# Why is the space of bounded continuous functions complete?

The space of bounded continuous functions from some space to a complete metric space is complete. Now, if we consider the sequence $\lbrace f_n(x)=x^n \mid f_n \colon [0,1]\to [0,1] \rbrace_n^{\infty}$, then $f_n$ is continuous and bounded for all $n$, and converges to a discontinuous function. Since $\lbrace f_n \rbrace$ converges, it is Cauchy. But $\{f_n\}\subset B_C(\mathbb{R})$ (where $B_C (X)$ is the space of bounded continuous functions from $X$ to $X$). How does that comply with the fact that $B_C(\mathbb{R})$ is complete?

Clearly, I'm missing something here. I'd appreciate an explanation. Thanks.

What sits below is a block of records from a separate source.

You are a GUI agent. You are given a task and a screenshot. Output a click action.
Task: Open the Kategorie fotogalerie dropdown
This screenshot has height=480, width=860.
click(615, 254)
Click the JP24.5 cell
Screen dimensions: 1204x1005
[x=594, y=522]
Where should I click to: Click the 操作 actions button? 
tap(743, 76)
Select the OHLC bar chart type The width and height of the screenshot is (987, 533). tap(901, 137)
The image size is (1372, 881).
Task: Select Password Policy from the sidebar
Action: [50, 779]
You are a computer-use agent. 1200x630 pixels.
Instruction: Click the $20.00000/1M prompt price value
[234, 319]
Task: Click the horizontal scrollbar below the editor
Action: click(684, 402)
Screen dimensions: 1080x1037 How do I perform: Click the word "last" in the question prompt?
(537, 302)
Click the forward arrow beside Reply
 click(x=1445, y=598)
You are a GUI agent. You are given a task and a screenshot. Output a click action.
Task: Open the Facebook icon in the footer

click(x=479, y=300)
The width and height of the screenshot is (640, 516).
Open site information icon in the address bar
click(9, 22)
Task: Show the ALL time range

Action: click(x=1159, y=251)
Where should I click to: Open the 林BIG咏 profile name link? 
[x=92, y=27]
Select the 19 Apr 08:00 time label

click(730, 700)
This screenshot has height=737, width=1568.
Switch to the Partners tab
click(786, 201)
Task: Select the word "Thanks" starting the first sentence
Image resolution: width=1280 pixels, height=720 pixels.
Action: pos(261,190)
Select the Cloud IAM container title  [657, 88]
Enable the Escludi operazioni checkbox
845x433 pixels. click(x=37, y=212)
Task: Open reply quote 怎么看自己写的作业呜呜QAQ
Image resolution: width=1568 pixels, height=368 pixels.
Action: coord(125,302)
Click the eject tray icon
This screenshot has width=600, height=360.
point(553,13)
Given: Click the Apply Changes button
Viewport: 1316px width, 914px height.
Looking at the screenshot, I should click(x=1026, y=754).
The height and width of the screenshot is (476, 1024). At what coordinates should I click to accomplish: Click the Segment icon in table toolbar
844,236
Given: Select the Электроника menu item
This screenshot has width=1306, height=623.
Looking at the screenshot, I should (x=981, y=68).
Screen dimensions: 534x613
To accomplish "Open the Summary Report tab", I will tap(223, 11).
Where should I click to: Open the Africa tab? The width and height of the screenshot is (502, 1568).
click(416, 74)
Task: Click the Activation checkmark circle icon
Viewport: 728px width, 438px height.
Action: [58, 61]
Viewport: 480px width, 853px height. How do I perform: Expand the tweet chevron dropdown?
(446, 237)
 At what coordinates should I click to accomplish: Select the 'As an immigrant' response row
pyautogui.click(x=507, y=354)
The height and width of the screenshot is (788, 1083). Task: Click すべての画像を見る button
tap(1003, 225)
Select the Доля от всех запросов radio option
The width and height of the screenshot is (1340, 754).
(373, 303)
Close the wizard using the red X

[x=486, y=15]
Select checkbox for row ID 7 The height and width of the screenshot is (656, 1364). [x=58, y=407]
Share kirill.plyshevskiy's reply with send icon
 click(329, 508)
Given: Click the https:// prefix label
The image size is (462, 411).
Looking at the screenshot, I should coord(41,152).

• This is what you are missing: Which topology on $B_C(\Bbb R)$ is considered? Jul 10, 2018 at 10:42
• Are you sure that the sequence converges uniformly? Jul 10, 2018 at 10:43
• @HagenvonEitzen Gee... $B_C$ with the sup norm! I completely forgot about that. Thanks! Jul 10, 2018 at 10:49
• The first sentence in the question is not generally true. You need that the functions map to a complete metric space. Jul 11, 2018 at 2:58

$$\|f\|=\sup_{x \in E}|f(x)|$$
where $f: E \to \mathbb{R}$ or $\mathbb{C}$. You can check that this indeed gives us a norm. Now define $d(f,g)=\|f-g\|$ to get a metric on the space of bounded, continuous functions.
When you talk about a metric space, you must know what metric you are working with. Surely, if $f_n \to f$ in the norm given above, $f$ will be continuous. (this is just another way to state the standard theorem that the limit of a uniformly convergent sequence of continuous functions is continuous)